WHAT TO PRODUCE: Repeat verbatim, and only, the lines of the data below, beginning at the line that contains "Where should I click to: Click the 库存中仅剩" and stopping after the line that contains "The image size is (292, 194).".

PROVIDED DATA:
= = = =
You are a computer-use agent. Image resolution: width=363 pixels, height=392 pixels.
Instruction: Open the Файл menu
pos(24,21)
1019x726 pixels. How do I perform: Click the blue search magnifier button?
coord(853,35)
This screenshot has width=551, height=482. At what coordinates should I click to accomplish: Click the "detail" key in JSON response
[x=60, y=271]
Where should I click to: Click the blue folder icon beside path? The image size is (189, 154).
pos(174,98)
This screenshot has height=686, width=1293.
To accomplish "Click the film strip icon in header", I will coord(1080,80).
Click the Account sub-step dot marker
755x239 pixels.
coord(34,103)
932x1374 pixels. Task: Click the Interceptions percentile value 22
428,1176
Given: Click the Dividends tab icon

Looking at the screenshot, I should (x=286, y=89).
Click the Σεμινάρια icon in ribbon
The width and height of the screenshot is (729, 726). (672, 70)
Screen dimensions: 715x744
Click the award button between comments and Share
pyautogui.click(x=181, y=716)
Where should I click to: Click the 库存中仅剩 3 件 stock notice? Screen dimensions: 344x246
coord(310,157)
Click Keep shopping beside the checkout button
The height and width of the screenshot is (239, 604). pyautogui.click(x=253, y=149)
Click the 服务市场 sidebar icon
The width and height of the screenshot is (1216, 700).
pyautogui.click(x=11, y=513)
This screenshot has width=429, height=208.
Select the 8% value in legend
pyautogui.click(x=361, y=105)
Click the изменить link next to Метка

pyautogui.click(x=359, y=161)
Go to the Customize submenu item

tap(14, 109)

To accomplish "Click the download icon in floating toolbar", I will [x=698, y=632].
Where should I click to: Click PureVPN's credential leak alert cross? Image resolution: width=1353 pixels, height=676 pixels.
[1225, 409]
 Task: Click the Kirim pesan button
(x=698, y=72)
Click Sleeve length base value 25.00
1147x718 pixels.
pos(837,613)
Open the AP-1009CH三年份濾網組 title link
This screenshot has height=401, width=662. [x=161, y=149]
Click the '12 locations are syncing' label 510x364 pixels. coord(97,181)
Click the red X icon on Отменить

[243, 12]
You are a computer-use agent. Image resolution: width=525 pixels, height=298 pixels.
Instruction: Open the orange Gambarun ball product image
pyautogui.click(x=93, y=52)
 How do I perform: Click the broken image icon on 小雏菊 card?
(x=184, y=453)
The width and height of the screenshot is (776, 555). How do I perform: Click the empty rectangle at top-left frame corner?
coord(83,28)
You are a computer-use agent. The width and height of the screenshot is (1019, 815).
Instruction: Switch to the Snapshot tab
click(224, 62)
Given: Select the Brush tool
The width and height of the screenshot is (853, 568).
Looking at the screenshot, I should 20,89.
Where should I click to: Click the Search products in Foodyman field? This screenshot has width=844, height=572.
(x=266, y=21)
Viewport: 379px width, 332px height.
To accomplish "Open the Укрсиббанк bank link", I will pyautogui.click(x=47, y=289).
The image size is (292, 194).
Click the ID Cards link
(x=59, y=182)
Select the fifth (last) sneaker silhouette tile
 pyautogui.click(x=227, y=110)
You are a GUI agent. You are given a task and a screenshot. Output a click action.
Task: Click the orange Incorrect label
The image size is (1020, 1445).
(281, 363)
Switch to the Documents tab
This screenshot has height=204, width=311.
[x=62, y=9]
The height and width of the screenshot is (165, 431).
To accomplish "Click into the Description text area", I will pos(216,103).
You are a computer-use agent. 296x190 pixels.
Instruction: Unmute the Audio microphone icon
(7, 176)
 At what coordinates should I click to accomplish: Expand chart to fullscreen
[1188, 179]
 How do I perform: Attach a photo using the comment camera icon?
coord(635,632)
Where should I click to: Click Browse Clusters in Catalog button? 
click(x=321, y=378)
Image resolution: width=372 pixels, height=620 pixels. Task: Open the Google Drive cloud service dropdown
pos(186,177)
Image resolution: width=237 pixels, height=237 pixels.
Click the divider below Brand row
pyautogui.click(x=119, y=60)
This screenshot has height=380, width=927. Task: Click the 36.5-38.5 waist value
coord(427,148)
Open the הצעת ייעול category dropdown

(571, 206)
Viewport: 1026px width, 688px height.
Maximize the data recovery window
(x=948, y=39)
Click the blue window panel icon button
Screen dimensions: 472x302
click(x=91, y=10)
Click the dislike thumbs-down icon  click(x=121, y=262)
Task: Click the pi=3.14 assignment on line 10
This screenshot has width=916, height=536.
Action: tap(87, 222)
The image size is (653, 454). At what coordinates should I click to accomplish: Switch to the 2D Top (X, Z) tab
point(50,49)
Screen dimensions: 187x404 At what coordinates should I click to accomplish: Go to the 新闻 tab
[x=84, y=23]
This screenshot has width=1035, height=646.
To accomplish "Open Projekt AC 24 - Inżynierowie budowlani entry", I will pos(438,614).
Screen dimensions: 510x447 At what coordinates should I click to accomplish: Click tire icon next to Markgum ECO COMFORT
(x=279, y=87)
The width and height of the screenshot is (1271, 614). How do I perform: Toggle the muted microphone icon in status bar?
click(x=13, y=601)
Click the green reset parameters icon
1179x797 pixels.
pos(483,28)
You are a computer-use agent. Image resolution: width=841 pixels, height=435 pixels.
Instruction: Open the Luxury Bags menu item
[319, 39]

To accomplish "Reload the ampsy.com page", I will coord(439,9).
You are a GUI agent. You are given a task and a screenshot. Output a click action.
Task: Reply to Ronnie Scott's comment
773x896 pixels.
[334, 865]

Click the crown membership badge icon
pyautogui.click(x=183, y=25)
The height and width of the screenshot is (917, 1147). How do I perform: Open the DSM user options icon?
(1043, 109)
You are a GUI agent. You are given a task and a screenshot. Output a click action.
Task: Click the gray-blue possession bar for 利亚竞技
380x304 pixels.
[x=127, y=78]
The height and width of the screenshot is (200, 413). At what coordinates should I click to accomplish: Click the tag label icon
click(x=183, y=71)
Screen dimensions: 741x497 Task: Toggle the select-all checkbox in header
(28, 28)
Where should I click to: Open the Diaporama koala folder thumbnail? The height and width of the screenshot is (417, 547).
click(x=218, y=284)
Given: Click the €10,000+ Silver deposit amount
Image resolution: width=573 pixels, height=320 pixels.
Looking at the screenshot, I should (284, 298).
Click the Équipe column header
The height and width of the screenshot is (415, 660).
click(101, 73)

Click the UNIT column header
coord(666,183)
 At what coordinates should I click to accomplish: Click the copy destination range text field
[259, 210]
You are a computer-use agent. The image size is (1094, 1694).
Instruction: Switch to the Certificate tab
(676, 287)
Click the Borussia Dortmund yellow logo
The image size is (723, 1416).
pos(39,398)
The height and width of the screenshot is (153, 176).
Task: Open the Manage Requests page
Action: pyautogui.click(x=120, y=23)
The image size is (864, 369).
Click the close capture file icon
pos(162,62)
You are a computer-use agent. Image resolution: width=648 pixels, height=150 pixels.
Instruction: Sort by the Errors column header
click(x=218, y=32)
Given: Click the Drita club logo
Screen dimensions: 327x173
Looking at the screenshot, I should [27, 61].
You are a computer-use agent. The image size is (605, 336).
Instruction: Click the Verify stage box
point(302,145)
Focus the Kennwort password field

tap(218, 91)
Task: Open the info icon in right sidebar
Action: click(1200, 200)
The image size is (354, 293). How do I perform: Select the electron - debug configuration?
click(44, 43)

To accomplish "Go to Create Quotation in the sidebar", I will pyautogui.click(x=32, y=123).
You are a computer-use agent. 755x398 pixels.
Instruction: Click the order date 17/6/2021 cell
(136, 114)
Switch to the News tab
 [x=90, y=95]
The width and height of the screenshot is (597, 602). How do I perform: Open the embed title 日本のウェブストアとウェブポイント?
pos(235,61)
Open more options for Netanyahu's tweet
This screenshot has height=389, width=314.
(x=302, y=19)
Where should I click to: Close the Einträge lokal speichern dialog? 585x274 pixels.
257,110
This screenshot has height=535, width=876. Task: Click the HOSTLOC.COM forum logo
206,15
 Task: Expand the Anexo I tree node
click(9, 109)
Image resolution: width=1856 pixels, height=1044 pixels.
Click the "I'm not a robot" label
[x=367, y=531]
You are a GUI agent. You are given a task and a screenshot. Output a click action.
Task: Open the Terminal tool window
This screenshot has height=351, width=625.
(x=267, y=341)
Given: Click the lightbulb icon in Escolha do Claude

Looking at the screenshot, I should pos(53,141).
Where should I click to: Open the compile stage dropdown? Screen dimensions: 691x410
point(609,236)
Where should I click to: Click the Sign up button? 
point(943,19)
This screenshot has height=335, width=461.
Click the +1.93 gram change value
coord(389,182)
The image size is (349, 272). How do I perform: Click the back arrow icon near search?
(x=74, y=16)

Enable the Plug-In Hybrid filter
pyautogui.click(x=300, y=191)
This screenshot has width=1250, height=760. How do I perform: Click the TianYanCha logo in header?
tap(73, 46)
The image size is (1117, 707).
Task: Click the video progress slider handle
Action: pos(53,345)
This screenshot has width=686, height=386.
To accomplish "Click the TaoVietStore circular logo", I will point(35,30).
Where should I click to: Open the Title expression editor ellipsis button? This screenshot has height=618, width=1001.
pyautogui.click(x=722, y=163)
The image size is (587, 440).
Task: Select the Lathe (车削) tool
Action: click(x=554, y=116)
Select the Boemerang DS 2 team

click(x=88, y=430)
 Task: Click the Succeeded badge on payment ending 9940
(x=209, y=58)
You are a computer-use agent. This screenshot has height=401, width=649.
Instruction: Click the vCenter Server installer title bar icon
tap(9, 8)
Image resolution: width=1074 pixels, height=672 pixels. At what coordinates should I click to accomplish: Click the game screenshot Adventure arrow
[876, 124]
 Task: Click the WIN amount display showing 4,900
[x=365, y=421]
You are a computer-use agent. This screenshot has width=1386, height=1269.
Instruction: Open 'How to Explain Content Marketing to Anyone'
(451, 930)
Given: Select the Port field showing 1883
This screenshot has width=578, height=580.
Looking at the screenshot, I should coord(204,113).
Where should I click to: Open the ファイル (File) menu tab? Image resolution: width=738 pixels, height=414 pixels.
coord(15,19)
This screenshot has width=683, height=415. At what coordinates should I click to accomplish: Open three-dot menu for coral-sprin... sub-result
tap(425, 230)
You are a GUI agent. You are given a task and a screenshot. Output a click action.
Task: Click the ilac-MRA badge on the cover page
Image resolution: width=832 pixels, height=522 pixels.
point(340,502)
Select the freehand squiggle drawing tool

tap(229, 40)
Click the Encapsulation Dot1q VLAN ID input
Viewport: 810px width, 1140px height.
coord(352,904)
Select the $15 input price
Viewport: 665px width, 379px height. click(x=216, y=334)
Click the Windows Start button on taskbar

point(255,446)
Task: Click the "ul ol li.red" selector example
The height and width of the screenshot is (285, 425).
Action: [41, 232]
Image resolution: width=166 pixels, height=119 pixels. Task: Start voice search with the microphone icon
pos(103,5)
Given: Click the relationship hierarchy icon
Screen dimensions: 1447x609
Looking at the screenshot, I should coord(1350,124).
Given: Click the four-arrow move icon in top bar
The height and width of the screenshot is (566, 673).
= = = =
RESULT OF THIS EXERCISE:
Where should I click to: Click the 库存中仅剩 3 件 stock notice? Screen dimensions: 344x246
coord(310,157)
Click Keep shopping beside the checkout button
The height and width of the screenshot is (239, 604). pyautogui.click(x=253, y=149)
Click the 服务市场 sidebar icon
The width and height of the screenshot is (1216, 700).
pyautogui.click(x=11, y=513)
This screenshot has width=429, height=208.
Select the 8% value in legend
pyautogui.click(x=361, y=105)
Click the изменить link next to Метка

pyautogui.click(x=359, y=161)
Go to the Customize submenu item

tap(14, 109)

To accomplish "Click the download icon in floating toolbar", I will [x=698, y=632].
Where should I click to: Click PureVPN's credential leak alert cross? Image resolution: width=1353 pixels, height=676 pixels.
[1225, 409]
 Task: Click the Kirim pesan button
(x=698, y=72)
Click Sleeve length base value 25.00
1147x718 pixels.
pos(837,613)
Open the AP-1009CH三年份濾網組 title link
This screenshot has height=401, width=662. [x=161, y=149]
Click the '12 locations are syncing' label 510x364 pixels. coord(97,181)
Click the red X icon on Отменить

[243, 12]
You are a computer-use agent. Image resolution: width=525 pixels, height=298 pixels.
Instruction: Open the orange Gambarun ball product image
pyautogui.click(x=93, y=52)
 How do I perform: Click the broken image icon on 小雏菊 card?
(x=184, y=453)
The width and height of the screenshot is (776, 555). How do I perform: Click the empty rectangle at top-left frame corner?
coord(83,28)
You are a computer-use agent. The width and height of the screenshot is (1019, 815).
Instruction: Switch to the Snapshot tab
click(224, 62)
Given: Select the Brush tool
The width and height of the screenshot is (853, 568).
Looking at the screenshot, I should 20,89.
Where should I click to: Click the Search products in Foodyman field? This screenshot has width=844, height=572.
(x=266, y=21)
Viewport: 379px width, 332px height.
To accomplish "Open the Укрсиббанк bank link", I will pyautogui.click(x=47, y=289).
The image size is (292, 194).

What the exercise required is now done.